#### The task
Output the listing below as a JSON array of strings, one string per line, omitting blank lines.

* begin Available data *

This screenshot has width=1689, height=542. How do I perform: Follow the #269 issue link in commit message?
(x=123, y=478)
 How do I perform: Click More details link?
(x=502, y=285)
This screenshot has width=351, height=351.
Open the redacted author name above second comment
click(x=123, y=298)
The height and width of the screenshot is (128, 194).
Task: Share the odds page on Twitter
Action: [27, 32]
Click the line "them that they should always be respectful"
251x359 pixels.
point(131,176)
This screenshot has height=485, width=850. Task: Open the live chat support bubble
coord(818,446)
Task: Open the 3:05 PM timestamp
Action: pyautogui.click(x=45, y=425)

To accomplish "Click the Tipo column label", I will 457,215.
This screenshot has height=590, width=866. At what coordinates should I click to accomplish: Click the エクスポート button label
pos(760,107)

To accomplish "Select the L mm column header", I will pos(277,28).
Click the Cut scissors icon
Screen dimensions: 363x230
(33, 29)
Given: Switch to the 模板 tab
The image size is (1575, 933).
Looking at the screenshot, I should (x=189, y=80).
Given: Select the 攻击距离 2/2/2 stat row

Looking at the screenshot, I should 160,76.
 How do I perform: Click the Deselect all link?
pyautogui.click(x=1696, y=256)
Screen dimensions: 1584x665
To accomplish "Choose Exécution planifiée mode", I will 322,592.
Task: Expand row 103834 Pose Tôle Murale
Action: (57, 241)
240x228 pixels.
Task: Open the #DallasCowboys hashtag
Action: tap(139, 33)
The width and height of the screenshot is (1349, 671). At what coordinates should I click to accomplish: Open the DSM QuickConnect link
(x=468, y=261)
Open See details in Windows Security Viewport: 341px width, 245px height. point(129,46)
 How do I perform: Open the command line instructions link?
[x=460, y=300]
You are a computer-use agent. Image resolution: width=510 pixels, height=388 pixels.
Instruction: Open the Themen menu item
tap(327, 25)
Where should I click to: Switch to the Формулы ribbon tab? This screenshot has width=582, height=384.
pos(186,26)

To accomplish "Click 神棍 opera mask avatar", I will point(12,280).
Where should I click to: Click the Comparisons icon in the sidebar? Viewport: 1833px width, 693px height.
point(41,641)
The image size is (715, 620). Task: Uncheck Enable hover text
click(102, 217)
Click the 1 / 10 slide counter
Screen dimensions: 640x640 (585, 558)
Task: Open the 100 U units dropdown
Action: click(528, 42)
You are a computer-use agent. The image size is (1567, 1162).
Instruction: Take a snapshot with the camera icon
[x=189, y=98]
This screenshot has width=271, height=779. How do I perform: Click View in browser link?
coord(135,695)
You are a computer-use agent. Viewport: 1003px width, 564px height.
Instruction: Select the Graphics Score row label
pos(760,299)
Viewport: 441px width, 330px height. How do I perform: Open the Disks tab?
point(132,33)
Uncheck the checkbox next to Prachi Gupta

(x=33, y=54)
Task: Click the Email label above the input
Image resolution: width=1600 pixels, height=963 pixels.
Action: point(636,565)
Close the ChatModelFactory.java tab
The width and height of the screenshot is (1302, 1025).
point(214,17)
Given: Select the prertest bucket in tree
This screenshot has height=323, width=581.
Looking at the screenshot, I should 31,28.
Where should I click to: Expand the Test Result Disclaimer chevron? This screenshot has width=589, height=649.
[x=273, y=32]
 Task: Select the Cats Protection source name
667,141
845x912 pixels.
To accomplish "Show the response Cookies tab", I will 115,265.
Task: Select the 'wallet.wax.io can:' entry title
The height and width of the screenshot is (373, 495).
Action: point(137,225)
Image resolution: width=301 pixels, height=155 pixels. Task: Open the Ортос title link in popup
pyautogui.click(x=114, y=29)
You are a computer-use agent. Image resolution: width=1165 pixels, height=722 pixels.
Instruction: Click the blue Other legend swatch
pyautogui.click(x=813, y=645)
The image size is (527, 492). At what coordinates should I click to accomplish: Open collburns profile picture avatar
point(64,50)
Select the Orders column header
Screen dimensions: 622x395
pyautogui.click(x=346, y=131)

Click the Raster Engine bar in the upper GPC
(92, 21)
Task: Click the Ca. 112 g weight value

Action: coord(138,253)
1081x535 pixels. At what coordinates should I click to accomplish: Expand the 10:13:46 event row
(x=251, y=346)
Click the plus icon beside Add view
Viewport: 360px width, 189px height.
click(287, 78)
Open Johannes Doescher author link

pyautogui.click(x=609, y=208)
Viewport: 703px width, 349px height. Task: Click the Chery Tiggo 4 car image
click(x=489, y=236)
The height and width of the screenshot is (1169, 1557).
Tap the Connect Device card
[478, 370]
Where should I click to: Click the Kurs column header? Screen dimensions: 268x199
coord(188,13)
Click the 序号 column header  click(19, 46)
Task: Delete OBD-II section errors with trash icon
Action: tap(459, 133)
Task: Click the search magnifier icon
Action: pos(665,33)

* end Available data *

#### Task result
[
  "This screenshot has width=1689, height=542. How do I perform: Follow the #269 issue link in commit message?",
  "(x=123, y=478)",
  " How do I perform: Click More details link?",
  "(x=502, y=285)",
  "This screenshot has width=351, height=351.",
  "Open the redacted author name above second comment",
  "click(x=123, y=298)",
  "The height and width of the screenshot is (128, 194).",
  "Task: Share the odds page on Twitter",
  "Action: [27, 32]",
  "Click the line \"them that they should always be respectful\"",
  "251x359 pixels.",
  "point(131,176)",
  "This screenshot has height=485, width=850. Task: Open the live chat support bubble",
  "coord(818,446)",
  "Task: Open the 3:05 PM timestamp",
  "Action: pyautogui.click(x=45, y=425)",
  "To accomplish \"Click the Tipo column label\", I will 457,215.",
  "This screenshot has height=590, width=866. At what coordinates should I click to accomplish: Click the エクスポート button label",
  "pos(760,107)",
  "To accomplish \"Select the L mm column header\", I will pos(277,28).",
  "Click the Cut scissors icon",
  "Screen dimensions: 363x230",
  "(33, 29)",
  "Given: Switch to the 模板 tab",
  "The image size is (1575, 933).",
  "Looking at the screenshot, I should (x=189, y=80).",
  "Given: Select the 攻击距离 2/2/2 stat row",
  "Looking at the screenshot, I should 160,76.",
  " How do I perform: Click the Deselect all link?",
  "pyautogui.click(x=1696, y=256)",
  "Screen dimensions: 1584x665",
  "To accomplish \"Choose Exécution planifiée mode\", I will 322,592.",
  "Task: Expand row 103834 Pose Tôle Murale",
  "Action: (57, 241)",
  "240x228 pixels.",
  "Task: Open the #DallasCowboys hashtag",
  "Action: tap(139, 33)",
  "The width and height of the screenshot is (1349, 671). At what coordinates should I click to accomplish: Open the DSM QuickConnect link",
  "(x=468, y=261)",
  "Open See details in Windows Security Viewport: 341px width, 245px height. point(129,46)",
  " How do I perform: Open the command line instructions link?",
  "[x=460, y=300]",
  "You are a computer-use agent. Image resolution: width=510 pixels, height=388 pixels.",
  "Instruction: Open the Themen menu item",
  "tap(327, 25)",
  "Where should I click to: Switch to the Формулы ribbon tab? This screenshot has width=582, height=384.",
  "pos(186,26)",
  "To accomplish \"Click 神棍 opera mask avatar\", I will point(12,280).",
  "Where should I click to: Click the Comparisons icon in the sidebar? Viewport: 1833px width, 693px height.",
  "point(41,641)",
  "The image size is (715, 620). Task: Uncheck Enable hover text",
  "click(102, 217)",
  "Click the 1 / 10 slide counter",
  "Screen dimensions: 640x640 (585, 558)",
  "Task: Open the 100 U units dropdown",
  "Action: click(528, 42)",
  "You are a computer-use agent. The image size is (1567, 1162).",
  "Instruction: Take a snapshot with the camera icon",
  "[x=189, y=98]",
  "This screenshot has width=271, height=779. How do I perform: Click View in browser link?",
  "coord(135,695)",
  "You are a computer-use agent. Viewport: 1003px width, 564px height.",
  "Instruction: Select the Graphics Score row label",
  "pos(760,299)",
  "Viewport: 441px width, 330px height. How do I perform: Open the Disks tab?",
  "point(132,33)",
  "Uncheck the checkbox next to Prachi Gupta",
  "(x=33, y=54)",
  "Task: Click the Email label above the input",
  "Image resolution: width=1600 pixels, height=963 pixels.",
  "Action: point(636,565)",
  "Close the ChatModelFactory.java tab",
  "The width and height of the screenshot is (1302, 1025).",
  "point(214,17)",
  "Given: Select the prertest bucket in tree",
  "This screenshot has height=323, width=581.",
  "Looking at the screenshot, I should 31,28.",
  "Where should I click to: Expand the Test Result Disclaimer chevron? This screenshot has width=589, height=649.",
  "[x=273, y=32]",
  " Task: Select the Cats Protection source name",
  "667,141",
  "845x912 pixels.",
  "To accomplish \"Show the response Cookies tab\", I will 115,265.",
  "Task: Select the 'wallet.wax.io can:' entry title",
  "The height and width of the screenshot is (373, 495).",
  "Action: point(137,225)",
  "Image resolution: width=301 pixels, height=155 pixels. Task: Open the Ортос title link in popup",
  "pyautogui.click(x=114, y=29)",
  "You are a computer-use agent. Image resolution: width=1165 pixels, height=722 pixels.",
  "Instruction: Click the blue Other legend swatch",
  "pyautogui.click(x=813, y=645)",
  "The image size is (527, 492). At what coordinates should I click to accomplish: Open collburns profile picture avatar",
  "point(64,50)",
  "Select the Orders column header",
  "Screen dimensions: 622x395",
  "pyautogui.click(x=346, y=131)",
  "Click the Raster Engine bar in the upper GPC",
  "(92, 21)",
  "Task: Click the Ca. 112 g weight value",
  "Action: coord(138,253)",
  "1081x535 pixels. At what coordinates should I click to accomplish: Expand the 10:13:46 event row",
  "(x=251, y=346)",
  "Click the plus icon beside Add view",
  "Viewport: 360px width, 189px height.",
  "click(287, 78)",
  "Open Johannes Doescher author link",
  "pyautogui.click(x=609, y=208)",
  "Viewport: 703px width, 349px height. Task: Click the Chery Tiggo 4 car image",
  "click(x=489, y=236)",
  "The height and width of the screenshot is (1169, 1557).",
  "Tap the Connect Device card",
  "[478, 370]",
  "Where should I click to: Click the Kurs column header? Screen dimensions: 268x199",
  "coord(188,13)",
  "Click the 序号 column header  click(19, 46)",
  "Task: Delete OBD-II section errors with trash icon",
  "Action: tap(459, 133)",
  "Task: Click the search magnifier icon",
  "Action: pos(665,33)"
]